- **Exercise brief**
Repeat exactly the lines below that lie between the line with "The width and height of the screenshot is (1024, 408)." and the line with "Viewport: 1216px width, 543px height.", counting both of those lines as part of the answer.

- **Material to process**

BEGIN

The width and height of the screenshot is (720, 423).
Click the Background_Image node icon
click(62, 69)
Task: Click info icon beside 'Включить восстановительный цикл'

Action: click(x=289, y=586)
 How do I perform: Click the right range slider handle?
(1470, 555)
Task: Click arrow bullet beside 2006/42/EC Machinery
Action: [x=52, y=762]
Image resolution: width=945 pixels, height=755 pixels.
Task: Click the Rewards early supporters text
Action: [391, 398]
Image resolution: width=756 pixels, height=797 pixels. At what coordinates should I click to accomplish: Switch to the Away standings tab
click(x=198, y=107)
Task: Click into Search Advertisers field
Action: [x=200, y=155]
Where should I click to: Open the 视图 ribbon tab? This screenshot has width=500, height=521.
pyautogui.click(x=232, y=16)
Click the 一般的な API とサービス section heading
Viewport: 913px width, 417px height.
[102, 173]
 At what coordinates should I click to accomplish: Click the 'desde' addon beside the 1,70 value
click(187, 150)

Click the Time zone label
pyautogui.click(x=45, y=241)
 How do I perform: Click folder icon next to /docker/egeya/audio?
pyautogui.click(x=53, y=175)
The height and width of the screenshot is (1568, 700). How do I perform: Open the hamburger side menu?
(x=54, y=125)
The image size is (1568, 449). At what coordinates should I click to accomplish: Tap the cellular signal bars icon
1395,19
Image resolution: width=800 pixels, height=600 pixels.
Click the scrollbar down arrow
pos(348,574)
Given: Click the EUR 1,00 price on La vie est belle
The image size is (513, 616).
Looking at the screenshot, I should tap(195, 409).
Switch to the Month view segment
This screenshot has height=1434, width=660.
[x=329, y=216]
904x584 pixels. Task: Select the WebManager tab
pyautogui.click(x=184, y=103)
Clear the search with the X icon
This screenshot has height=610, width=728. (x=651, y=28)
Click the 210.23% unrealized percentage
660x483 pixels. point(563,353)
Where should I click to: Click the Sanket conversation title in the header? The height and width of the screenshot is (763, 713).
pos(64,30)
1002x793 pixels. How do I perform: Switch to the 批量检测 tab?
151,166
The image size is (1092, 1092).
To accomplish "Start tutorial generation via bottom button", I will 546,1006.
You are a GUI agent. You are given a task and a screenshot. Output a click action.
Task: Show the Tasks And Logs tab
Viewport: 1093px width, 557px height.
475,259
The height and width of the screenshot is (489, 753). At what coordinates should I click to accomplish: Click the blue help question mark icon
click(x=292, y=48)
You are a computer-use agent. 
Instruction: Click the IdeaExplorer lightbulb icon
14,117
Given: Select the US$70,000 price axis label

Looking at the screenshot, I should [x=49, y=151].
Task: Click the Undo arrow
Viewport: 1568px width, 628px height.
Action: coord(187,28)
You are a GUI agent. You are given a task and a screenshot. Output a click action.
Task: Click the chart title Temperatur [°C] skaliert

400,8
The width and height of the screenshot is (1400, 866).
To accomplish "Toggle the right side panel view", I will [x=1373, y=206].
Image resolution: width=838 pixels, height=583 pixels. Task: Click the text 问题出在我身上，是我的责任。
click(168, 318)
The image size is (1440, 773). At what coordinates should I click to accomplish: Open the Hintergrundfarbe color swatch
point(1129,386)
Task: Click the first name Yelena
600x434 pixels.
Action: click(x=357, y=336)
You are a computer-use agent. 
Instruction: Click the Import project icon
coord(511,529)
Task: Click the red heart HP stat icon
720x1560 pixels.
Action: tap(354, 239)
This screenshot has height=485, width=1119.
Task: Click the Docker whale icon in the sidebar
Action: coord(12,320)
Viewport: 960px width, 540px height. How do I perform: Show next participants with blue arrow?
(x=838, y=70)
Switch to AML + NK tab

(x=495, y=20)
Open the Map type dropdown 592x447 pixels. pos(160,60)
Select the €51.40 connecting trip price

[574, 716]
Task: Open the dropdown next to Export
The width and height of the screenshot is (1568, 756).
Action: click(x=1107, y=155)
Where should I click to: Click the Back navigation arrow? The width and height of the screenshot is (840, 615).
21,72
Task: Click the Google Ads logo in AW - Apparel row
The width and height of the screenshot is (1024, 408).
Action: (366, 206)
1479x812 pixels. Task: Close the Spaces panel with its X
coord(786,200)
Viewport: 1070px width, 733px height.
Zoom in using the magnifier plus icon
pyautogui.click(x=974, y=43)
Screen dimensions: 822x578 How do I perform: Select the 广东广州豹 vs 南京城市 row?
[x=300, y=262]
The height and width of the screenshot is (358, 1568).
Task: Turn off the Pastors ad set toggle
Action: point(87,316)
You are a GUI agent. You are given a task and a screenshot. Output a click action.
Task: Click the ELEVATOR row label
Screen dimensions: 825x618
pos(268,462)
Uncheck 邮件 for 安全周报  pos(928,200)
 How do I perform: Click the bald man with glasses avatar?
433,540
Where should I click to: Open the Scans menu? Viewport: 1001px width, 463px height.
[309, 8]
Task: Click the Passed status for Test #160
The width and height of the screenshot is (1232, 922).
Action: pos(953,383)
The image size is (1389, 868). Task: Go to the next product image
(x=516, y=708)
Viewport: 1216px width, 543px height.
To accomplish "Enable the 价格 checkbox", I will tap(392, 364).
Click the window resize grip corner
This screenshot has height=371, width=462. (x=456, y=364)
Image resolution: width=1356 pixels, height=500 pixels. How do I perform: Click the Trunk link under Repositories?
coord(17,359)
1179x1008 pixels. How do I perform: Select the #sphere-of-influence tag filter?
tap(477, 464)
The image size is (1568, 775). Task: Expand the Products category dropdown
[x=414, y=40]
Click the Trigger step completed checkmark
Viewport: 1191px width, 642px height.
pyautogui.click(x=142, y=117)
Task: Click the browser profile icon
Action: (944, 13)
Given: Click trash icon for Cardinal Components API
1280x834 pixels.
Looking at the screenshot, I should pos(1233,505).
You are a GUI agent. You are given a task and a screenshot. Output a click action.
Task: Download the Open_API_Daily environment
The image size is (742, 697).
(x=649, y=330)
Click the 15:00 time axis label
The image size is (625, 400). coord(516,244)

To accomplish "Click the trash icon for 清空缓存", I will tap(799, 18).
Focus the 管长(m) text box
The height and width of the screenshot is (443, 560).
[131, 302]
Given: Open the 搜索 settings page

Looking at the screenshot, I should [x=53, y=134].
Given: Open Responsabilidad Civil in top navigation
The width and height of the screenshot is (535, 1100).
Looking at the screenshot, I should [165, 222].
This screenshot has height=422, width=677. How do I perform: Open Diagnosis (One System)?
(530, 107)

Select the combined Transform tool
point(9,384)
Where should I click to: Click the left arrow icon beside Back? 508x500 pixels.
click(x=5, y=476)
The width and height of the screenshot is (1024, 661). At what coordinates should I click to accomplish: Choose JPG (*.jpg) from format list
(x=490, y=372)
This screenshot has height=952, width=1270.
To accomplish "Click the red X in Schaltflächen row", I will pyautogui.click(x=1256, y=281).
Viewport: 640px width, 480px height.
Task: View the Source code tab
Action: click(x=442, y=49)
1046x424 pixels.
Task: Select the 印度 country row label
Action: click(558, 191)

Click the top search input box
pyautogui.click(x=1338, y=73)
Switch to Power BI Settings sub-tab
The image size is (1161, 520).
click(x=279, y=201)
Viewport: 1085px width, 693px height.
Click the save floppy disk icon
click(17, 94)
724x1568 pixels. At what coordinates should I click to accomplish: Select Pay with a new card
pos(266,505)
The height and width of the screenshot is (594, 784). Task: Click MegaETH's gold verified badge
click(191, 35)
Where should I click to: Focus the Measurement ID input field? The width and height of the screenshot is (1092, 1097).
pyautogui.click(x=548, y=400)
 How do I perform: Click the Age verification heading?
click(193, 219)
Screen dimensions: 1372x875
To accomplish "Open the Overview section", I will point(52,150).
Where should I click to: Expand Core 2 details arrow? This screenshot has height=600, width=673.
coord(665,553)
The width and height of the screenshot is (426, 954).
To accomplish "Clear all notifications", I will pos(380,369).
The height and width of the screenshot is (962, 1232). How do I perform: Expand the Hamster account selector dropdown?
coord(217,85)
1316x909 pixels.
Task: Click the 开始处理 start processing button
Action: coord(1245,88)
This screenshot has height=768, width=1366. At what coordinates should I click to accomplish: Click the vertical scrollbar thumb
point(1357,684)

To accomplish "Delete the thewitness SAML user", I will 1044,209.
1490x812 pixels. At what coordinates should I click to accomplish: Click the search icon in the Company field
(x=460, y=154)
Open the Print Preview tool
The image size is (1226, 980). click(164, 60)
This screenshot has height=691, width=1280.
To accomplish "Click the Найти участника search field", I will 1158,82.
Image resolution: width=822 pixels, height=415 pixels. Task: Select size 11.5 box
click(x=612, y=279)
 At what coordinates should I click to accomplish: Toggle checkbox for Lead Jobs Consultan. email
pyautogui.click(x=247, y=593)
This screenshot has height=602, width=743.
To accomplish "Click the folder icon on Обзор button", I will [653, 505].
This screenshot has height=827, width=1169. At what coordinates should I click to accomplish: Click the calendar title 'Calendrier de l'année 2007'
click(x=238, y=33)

END

- **Completed task**
The width and height of the screenshot is (1024, 408).
Action: (366, 206)
1479x812 pixels. Task: Close the Spaces panel with its X
coord(786,200)
Viewport: 1070px width, 733px height.
Zoom in using the magnifier plus icon
pyautogui.click(x=974, y=43)
Screen dimensions: 822x578 How do I perform: Select the 广东广州豹 vs 南京城市 row?
[x=300, y=262]
The height and width of the screenshot is (358, 1568).
Task: Turn off the Pastors ad set toggle
Action: point(87,316)
You are a GUI agent. You are given a task and a screenshot. Output a click action.
Task: Click the ELEVATOR row label
Screen dimensions: 825x618
pos(268,462)
Uncheck 邮件 for 安全周报  pos(928,200)
 How do I perform: Click the bald man with glasses avatar?
433,540
Where should I click to: Open the Scans menu? Viewport: 1001px width, 463px height.
[309, 8]
Task: Click the Passed status for Test #160
The width and height of the screenshot is (1232, 922).
Action: pos(953,383)
The image size is (1389, 868). Task: Go to the next product image
(x=516, y=708)
Viewport: 1216px width, 543px height.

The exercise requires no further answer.